**Directions for this task**
From the line containing "Task: Pick Any Selected approval radio" through the end of the entries, please repeat every line exactly and nothing more; the pictures do not belong in the copy.

**Dataset entries**
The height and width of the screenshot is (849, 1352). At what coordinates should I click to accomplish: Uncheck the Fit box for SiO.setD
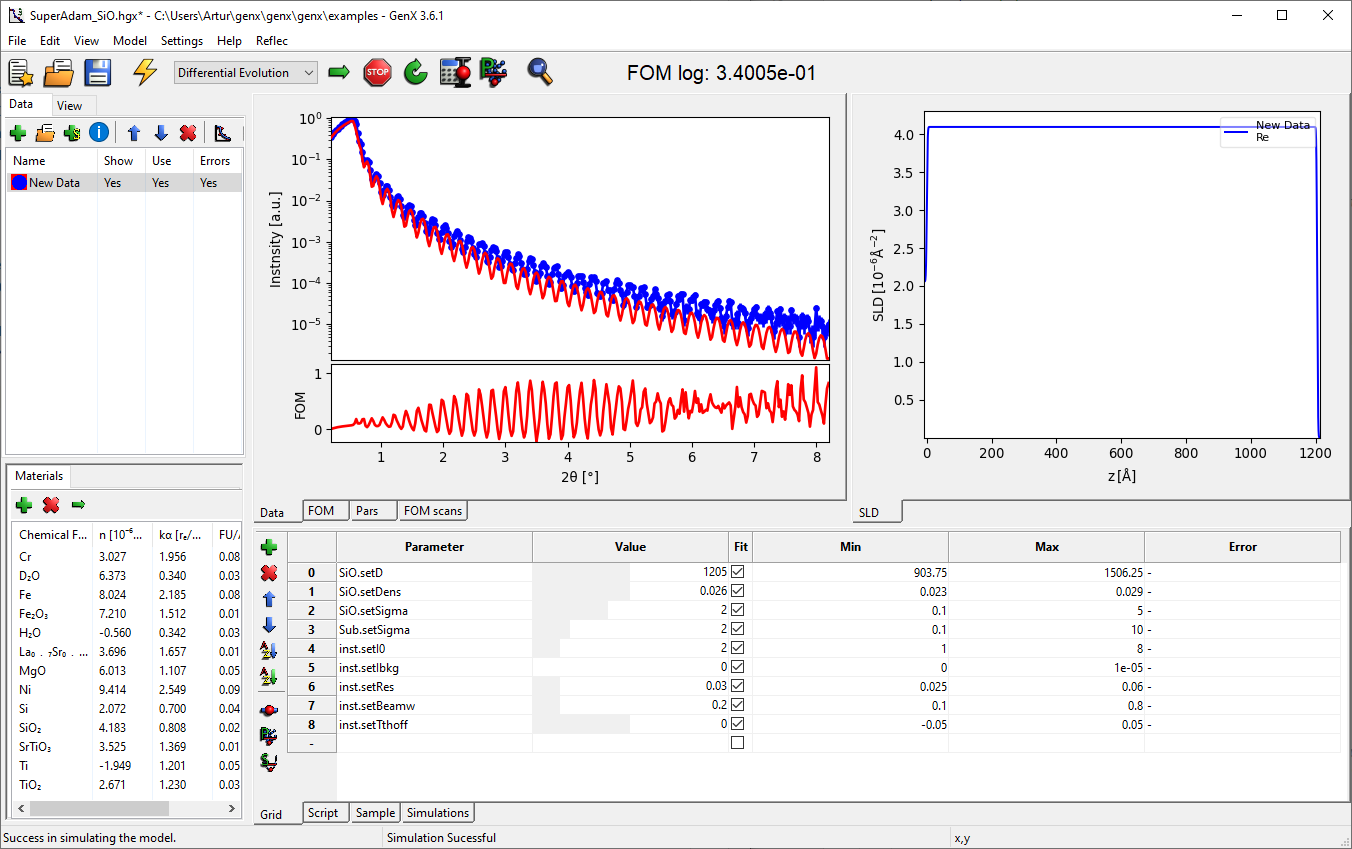coord(738,572)
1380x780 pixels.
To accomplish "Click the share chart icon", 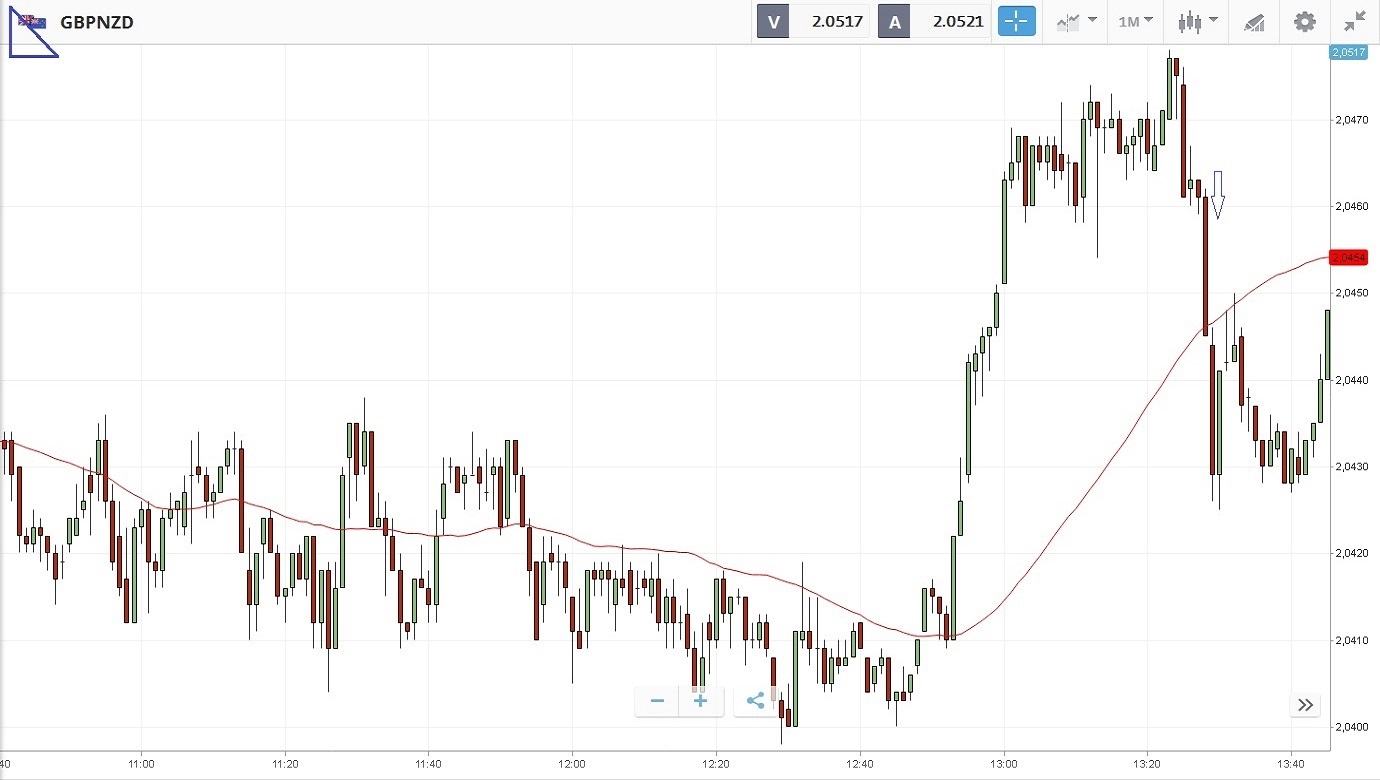I will click(x=755, y=701).
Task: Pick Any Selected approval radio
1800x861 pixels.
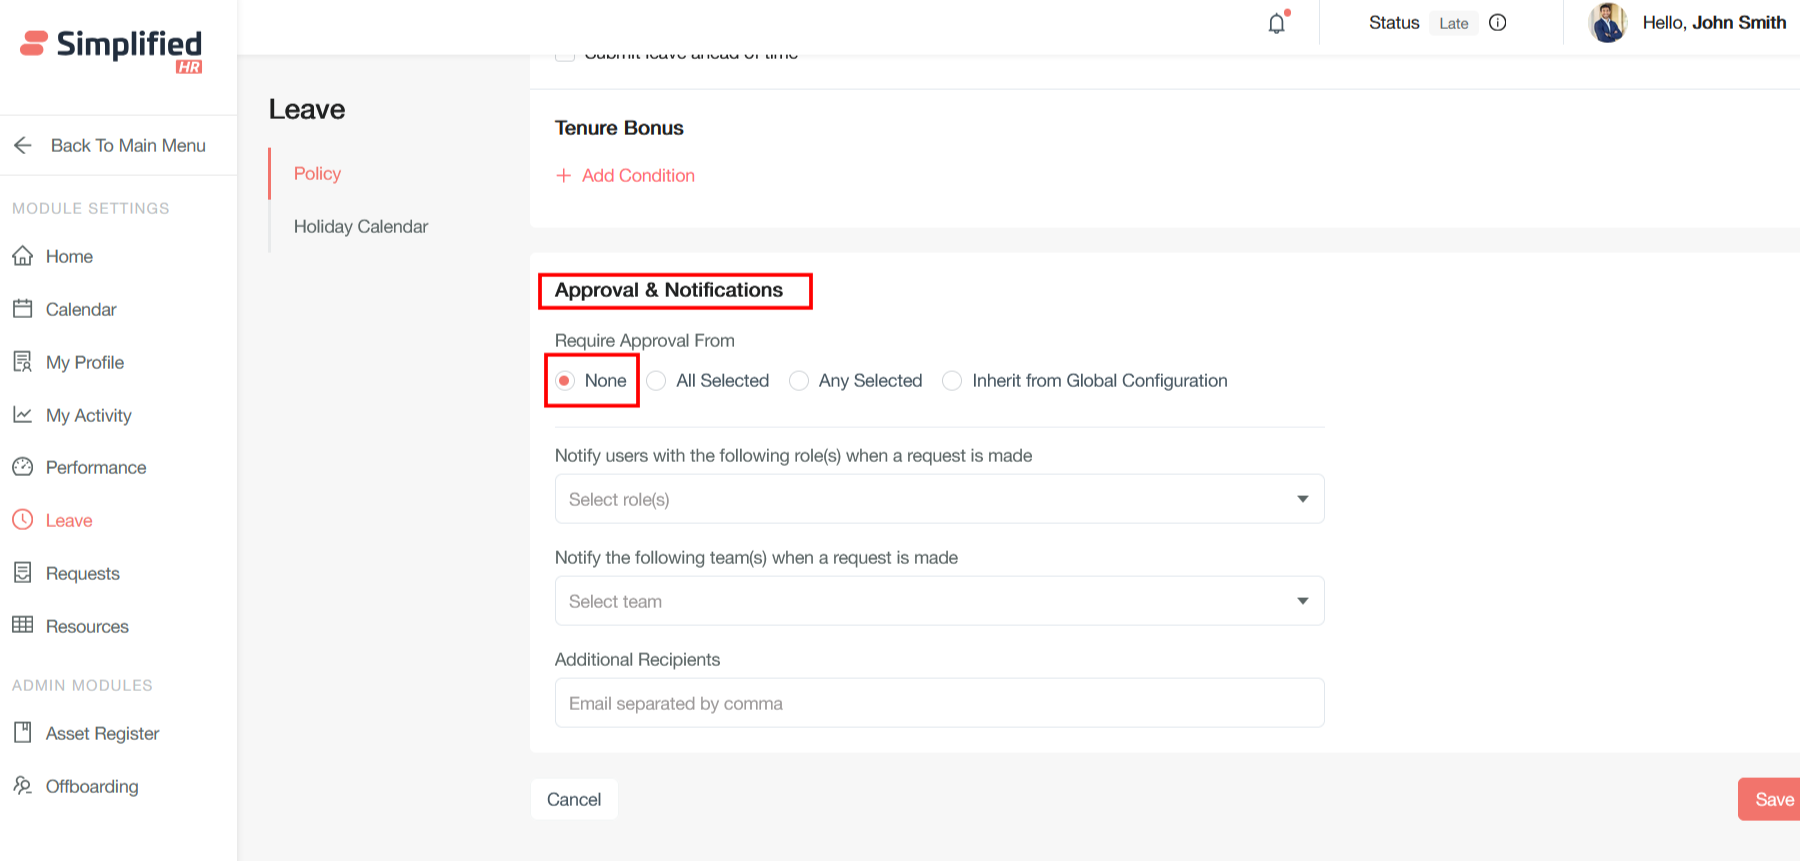Action: pos(799,381)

**Response to the exercise**
Task: Pick Any Selected approval radio
1800x861 pixels.
Action: pos(799,381)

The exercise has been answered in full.